• [Extract provided]

┌──

Molecular characterization of macrolide resistance in Haemophilus influenzae and Haemophilus parainfluenzae strains (2018-21).

Abstract

Objectives: This study aimed to explore the prevalence of macrolide resistance and the underlying resistance mechanisms in Haemophilus influenzae (n = 2556) and Haemophilus parainfluenzae (n = 510) collected between 2018 and 2021 from Bellvitge University Hospital, Spain.

Methods: Antimicrobial susceptibility was tested by microdilution. Whole-genome sequencing was performed using Illumina MiSeq and Oxford Nanopore technologies, and sequences were examined for macrolide resistance determinants and mobile genetic structures.

Results: Macrolide resistance was detected in 67 H. influenzae (2.6%) and 52 (10.2%) H. parainfluenzae strains and associated with resistance to other antimicrobials (co-trimoxazole, chloramphenicol, tetracycline). Differences in macrolide resistance existed between the two species. Acquired resistance genes were more prevalent in H. parainfluenzae (35/52; 67.3%) than in H. influenzae (12/67; 17.9%). Gene mutations and amino acid substitutions were more common in H. influenzae (57/67; 85%) than in H. parainfluenzae (16/52; 30.8%). Substitutions in L22 and in 23S rRNA were only detected in H. influenzae (34.3% and 29.0%, respectively), while substitutions in L4 and AcrAB/AcrR were observed in both species. The MEGA element was identified in 35 (67.3%) H. parainfluenzae strains, five located in an integrative and conjugative element (ICE); by contrast, 11 (16.4%) H. influenzae strains contained the MEGA element (all in an ICE). A new ICEHpaHUB8 was described in H. parainfluenzae.

└──

• [Provided records]
┌──

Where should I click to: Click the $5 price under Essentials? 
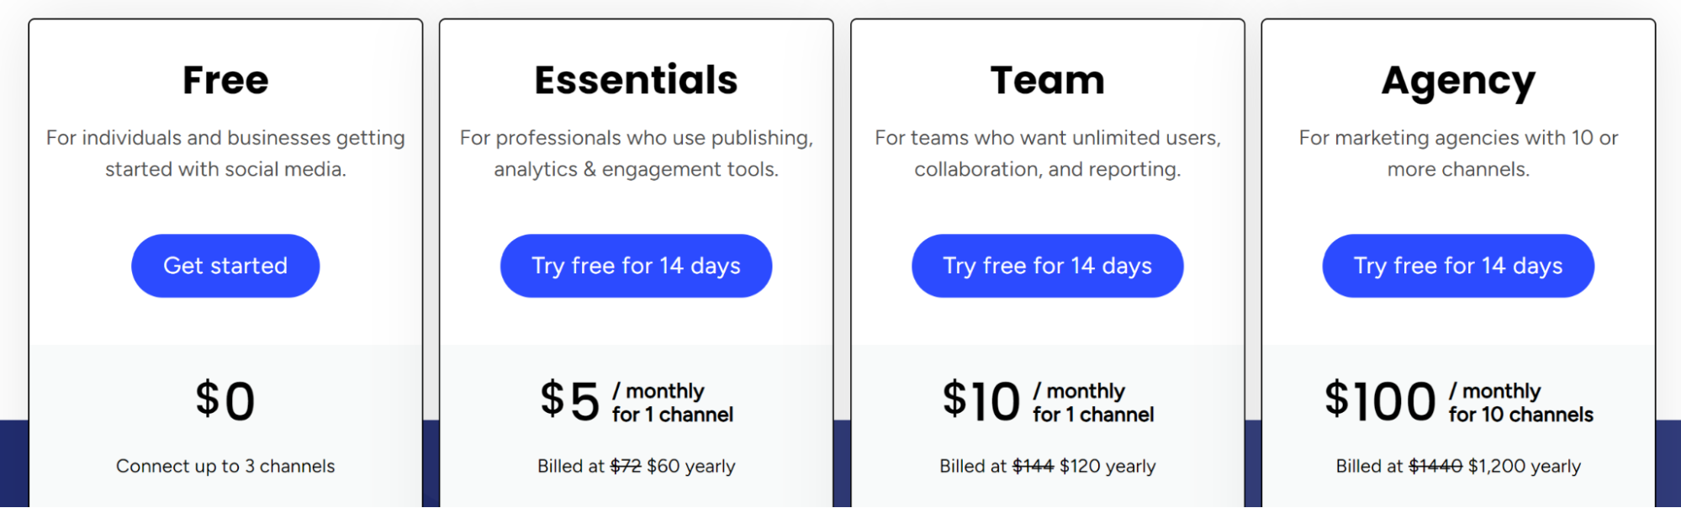coord(568,401)
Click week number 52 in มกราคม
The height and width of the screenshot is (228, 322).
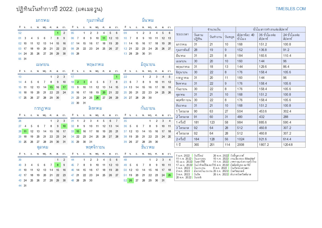click(x=20, y=33)
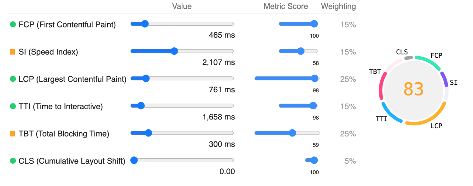Click the SI metric score slider handle

coord(301,51)
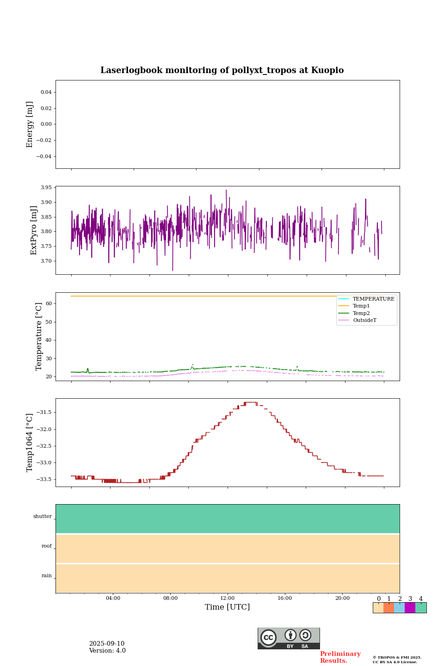Viewport: 444px width, 666px height.
Task: Click the Laserlogbook monitoring plot title
Action: coord(222,70)
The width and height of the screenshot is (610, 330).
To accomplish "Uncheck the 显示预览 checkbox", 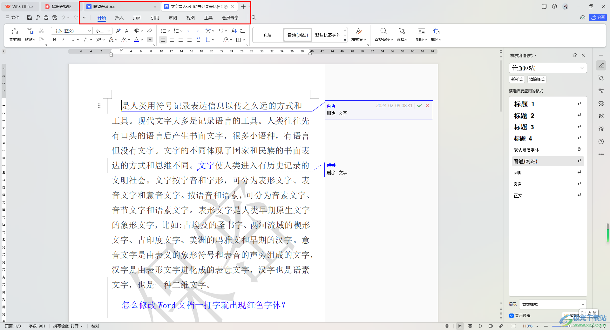I will pyautogui.click(x=512, y=315).
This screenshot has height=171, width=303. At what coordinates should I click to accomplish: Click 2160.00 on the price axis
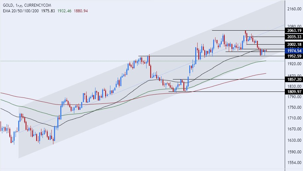point(294,9)
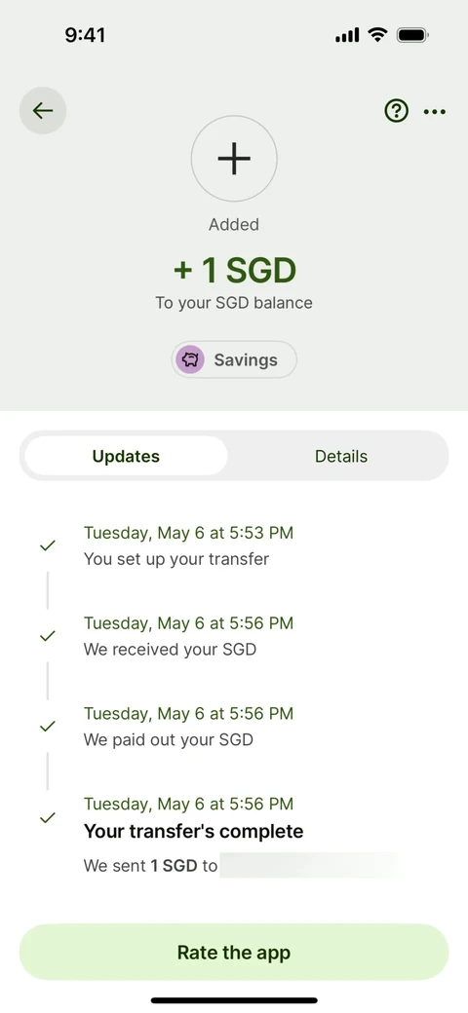The height and width of the screenshot is (1013, 468).
Task: Tap "Your transfer's complete" update
Action: [193, 831]
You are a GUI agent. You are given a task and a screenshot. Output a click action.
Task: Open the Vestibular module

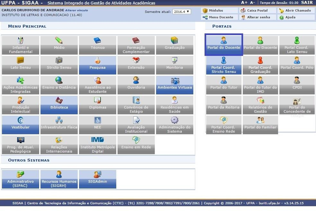20,121
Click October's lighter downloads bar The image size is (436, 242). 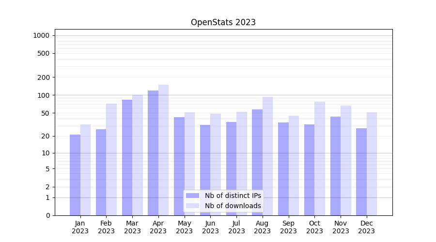(319, 158)
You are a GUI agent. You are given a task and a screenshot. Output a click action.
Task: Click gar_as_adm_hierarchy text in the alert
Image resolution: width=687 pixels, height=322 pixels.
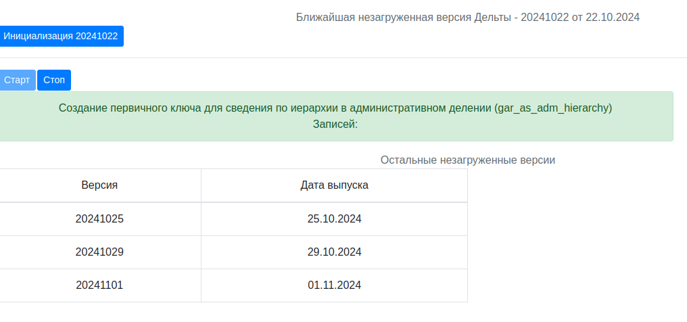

└──

• [Assignment 1]
From the abstract on macrolide resistance in Haemophilus, copy the passage that opens with the words containing "Objectives: This study" and closes with "mobile genetic structures.".
• [Assignment 2]
Extend the abstract on macrolide resistance in Haemophilus, picking up after its final sentence.

• [Answer area 1]
Objectives: This study aimed to explore the prevalence of macrolide resistance and the underlying resistance mechanisms in Haemophilus influenzae (n = 2556) and Haemophilus parainfluenzae (n = 510) collected between 2018 and 2021 from Bellvitge University Hospital, Spain.

Methods: Antimicrobial susceptibility was tested by microdilution. Whole-genome sequencing was performed using Illumina MiSeq and Oxford Nanopore technologies, and sequences were examined for macrolide resistance determinants and mobile genetic structures.

• [Answer area 2]
Conclusions: Macrolide resistance was higher in H. parainfluenzae than in H. influenzae, with differences in the underlying mechanisms. H. parainfluenzae exhibits co-resistance to other antimicrobials, often leading to an extensively drug-resistant phenotype. This highlights the importance of conducting antimicrobial resistance surveillance.